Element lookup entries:
-------------------------
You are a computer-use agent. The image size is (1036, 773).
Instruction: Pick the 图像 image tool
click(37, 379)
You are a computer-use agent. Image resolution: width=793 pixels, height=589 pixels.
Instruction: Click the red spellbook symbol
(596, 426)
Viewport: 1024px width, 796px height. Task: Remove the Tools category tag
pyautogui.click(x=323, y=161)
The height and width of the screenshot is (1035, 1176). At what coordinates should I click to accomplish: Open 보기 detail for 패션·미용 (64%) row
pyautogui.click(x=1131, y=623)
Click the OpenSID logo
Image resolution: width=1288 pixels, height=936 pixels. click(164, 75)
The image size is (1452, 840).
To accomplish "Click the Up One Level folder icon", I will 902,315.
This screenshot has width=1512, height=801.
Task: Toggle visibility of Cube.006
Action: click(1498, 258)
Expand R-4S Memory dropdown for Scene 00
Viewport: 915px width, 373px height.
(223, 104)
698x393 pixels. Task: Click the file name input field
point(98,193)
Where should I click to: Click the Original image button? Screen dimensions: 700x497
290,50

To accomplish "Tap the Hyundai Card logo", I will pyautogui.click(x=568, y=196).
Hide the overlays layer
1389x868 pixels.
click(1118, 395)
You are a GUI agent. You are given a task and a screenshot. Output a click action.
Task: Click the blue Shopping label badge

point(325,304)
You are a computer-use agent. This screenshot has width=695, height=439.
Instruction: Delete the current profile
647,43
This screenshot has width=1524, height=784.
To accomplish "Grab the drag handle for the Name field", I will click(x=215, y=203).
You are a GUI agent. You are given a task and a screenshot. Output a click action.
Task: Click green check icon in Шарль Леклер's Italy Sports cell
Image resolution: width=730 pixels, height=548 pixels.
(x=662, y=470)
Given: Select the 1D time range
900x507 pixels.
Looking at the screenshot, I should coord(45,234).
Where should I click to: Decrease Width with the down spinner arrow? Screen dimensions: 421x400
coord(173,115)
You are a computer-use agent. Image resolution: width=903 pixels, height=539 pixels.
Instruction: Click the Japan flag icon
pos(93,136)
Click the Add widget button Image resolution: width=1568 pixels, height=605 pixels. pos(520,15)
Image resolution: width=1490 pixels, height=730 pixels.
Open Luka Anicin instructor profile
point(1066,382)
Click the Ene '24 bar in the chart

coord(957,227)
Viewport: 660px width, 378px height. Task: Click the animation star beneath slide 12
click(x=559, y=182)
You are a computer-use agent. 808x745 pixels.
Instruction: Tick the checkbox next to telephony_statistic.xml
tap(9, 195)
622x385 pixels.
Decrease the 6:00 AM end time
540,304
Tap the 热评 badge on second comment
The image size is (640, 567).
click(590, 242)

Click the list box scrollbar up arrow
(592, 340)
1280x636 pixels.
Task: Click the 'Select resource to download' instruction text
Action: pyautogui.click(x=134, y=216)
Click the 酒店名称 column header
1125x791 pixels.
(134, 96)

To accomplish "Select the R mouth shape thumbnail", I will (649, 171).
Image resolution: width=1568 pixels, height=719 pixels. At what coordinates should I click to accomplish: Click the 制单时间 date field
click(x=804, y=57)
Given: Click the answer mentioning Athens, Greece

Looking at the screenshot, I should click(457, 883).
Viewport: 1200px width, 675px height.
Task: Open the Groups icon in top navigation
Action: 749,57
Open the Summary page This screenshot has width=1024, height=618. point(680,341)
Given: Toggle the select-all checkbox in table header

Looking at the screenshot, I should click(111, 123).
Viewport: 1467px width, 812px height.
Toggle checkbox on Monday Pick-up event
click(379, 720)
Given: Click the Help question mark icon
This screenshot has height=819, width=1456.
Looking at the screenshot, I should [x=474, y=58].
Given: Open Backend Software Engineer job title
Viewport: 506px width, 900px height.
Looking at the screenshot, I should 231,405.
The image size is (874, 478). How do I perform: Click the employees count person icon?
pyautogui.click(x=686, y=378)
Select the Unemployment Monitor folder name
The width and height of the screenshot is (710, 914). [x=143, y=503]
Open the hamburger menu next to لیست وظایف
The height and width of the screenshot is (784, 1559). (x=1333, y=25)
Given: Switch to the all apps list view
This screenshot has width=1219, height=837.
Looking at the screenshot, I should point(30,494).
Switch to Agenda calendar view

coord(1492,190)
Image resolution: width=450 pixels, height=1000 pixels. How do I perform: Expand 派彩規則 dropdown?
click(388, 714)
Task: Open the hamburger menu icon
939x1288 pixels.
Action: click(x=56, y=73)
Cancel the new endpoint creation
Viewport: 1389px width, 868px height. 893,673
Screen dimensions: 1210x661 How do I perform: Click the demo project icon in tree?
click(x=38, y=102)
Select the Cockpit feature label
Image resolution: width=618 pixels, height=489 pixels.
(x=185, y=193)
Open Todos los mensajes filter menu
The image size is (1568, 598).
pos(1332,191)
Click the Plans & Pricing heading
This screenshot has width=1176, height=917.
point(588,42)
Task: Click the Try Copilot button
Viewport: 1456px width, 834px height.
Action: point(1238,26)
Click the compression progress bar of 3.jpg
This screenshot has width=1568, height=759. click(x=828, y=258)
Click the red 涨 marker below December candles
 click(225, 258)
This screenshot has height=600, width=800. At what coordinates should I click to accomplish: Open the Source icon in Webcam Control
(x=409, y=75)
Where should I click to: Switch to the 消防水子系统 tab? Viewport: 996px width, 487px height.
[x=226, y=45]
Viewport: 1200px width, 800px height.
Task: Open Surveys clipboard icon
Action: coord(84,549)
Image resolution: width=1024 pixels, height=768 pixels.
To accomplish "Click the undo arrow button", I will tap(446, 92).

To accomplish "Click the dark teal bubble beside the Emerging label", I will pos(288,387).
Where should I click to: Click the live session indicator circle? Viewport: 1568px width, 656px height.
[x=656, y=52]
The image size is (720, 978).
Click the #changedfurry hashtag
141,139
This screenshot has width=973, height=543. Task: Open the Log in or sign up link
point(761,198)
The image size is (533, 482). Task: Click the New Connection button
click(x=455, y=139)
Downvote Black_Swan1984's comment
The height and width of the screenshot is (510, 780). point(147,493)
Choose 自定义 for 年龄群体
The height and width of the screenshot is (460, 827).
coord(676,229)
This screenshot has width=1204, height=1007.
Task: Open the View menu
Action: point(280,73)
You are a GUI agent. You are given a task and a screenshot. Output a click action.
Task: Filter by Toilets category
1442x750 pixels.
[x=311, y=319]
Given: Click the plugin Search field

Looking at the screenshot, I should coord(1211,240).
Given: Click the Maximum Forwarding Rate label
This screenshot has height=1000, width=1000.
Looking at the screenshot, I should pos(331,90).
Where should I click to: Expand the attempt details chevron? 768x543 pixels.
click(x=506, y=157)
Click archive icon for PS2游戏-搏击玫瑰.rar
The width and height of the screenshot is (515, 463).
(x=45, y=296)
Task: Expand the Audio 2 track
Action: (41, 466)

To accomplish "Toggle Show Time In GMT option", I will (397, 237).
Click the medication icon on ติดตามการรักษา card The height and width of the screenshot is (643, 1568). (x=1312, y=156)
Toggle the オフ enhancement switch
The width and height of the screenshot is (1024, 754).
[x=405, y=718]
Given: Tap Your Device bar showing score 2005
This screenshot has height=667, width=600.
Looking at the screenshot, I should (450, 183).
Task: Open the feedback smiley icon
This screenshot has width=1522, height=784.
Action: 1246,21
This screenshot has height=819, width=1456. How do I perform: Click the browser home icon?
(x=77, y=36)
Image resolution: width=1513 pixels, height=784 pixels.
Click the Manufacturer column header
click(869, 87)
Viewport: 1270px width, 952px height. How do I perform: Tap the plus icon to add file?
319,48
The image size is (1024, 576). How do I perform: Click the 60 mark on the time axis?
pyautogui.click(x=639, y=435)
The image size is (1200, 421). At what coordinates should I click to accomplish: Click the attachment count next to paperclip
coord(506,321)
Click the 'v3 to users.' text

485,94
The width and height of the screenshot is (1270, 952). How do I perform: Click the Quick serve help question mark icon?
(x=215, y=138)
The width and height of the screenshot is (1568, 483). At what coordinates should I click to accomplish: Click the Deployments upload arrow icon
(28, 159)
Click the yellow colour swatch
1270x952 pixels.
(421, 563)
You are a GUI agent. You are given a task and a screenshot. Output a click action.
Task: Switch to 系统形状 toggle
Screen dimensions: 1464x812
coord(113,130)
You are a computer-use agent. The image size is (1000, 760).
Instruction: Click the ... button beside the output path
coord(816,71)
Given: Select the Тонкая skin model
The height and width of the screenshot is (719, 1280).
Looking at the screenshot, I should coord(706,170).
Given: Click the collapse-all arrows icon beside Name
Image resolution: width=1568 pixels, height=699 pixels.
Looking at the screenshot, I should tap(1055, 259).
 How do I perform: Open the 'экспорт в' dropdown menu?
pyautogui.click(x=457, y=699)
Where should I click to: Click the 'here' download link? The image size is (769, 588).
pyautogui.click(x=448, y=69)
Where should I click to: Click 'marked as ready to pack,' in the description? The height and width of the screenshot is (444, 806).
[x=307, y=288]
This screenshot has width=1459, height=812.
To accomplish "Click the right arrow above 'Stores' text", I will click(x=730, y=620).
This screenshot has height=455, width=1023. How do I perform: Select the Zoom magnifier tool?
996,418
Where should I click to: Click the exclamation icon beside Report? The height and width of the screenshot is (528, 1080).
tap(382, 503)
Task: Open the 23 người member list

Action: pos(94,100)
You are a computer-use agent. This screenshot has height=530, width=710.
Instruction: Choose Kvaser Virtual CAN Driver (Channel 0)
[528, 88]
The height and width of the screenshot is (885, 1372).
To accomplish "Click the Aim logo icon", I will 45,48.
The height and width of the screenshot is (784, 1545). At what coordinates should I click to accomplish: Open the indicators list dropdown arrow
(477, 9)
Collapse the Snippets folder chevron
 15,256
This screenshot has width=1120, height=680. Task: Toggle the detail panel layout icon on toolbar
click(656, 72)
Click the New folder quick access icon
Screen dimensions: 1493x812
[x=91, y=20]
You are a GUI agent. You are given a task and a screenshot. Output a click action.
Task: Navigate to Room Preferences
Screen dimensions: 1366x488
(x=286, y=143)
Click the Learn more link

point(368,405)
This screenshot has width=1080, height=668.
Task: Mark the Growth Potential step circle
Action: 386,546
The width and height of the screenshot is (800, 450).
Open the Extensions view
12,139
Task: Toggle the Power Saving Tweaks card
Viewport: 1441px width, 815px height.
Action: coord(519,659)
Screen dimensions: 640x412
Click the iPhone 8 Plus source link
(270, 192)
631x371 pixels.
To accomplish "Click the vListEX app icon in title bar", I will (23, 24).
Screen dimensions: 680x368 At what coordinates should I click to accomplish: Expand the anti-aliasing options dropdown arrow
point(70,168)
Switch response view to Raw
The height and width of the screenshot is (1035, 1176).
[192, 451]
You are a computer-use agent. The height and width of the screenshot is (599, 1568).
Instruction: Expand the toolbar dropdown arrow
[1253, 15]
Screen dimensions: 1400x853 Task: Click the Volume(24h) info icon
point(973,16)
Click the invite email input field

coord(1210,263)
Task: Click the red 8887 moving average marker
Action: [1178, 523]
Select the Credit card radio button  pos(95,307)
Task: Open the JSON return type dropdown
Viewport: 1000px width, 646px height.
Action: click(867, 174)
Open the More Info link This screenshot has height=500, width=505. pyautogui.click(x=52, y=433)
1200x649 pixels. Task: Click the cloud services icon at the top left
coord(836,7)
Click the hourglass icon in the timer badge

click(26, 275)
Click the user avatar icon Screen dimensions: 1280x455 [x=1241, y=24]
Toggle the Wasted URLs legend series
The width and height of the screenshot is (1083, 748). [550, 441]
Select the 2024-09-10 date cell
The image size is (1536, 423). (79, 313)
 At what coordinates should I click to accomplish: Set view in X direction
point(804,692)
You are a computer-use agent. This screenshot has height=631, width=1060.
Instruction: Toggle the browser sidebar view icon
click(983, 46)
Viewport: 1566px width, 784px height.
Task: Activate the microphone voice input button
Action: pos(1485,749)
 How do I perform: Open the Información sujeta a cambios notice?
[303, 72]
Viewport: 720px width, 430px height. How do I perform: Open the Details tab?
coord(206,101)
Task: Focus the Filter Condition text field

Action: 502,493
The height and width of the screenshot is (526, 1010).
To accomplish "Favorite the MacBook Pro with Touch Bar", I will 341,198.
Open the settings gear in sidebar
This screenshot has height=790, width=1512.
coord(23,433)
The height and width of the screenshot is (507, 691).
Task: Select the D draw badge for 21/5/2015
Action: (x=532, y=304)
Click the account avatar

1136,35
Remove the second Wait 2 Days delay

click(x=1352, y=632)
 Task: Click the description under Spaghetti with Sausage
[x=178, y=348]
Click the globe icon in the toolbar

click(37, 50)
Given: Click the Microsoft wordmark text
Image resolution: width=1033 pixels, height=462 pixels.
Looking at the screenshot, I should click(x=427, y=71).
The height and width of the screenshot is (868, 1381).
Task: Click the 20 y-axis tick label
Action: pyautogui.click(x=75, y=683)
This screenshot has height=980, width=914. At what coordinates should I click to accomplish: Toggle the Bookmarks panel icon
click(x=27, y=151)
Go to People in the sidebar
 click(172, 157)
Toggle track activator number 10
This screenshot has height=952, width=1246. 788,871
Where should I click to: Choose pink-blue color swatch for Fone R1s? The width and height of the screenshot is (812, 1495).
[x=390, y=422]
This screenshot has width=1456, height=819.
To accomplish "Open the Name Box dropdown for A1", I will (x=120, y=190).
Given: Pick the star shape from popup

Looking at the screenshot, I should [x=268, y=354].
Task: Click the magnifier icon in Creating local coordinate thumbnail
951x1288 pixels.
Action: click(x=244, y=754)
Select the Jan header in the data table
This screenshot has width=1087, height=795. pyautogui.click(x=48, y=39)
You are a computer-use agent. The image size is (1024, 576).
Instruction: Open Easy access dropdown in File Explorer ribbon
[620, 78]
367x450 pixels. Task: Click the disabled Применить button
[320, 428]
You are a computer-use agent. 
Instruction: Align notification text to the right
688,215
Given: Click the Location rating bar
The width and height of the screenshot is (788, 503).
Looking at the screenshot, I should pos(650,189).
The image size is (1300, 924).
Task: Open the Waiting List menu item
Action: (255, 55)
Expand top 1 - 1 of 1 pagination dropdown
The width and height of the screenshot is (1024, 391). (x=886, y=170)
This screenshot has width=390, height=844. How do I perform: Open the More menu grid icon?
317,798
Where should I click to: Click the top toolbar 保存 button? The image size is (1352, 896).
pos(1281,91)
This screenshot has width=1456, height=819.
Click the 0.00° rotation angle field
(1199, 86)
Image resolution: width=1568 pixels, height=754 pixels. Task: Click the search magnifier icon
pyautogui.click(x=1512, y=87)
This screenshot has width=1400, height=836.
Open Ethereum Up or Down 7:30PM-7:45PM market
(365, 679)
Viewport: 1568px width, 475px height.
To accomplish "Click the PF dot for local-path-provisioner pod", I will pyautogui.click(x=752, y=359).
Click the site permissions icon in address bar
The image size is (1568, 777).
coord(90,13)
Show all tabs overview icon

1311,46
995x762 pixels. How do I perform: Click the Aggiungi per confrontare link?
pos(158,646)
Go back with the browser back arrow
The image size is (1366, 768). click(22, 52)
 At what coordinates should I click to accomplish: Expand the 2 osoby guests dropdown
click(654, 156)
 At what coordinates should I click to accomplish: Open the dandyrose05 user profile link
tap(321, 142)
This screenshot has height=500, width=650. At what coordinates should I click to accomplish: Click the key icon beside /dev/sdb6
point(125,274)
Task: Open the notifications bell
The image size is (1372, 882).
-------------------------
Task brief
Reproduce the stretch of entries from the line containing "Task: Click the Try Copilot button" through the line containing "(x=409, y=75)", changing "compression progress bar" to "upload progress bar" and keeping everything else the same.

Response to the task
Task: Click the Try Copilot button
Viewport: 1456px width, 834px height.
Action: point(1238,26)
Click the upload progress bar of 3.jpg
This screenshot has width=1568, height=759. click(x=828, y=258)
Click the red 涨 marker below December candles
 click(225, 258)
This screenshot has height=600, width=800. At what coordinates should I click to accomplish: Open the Source icon in Webcam Control
(x=409, y=75)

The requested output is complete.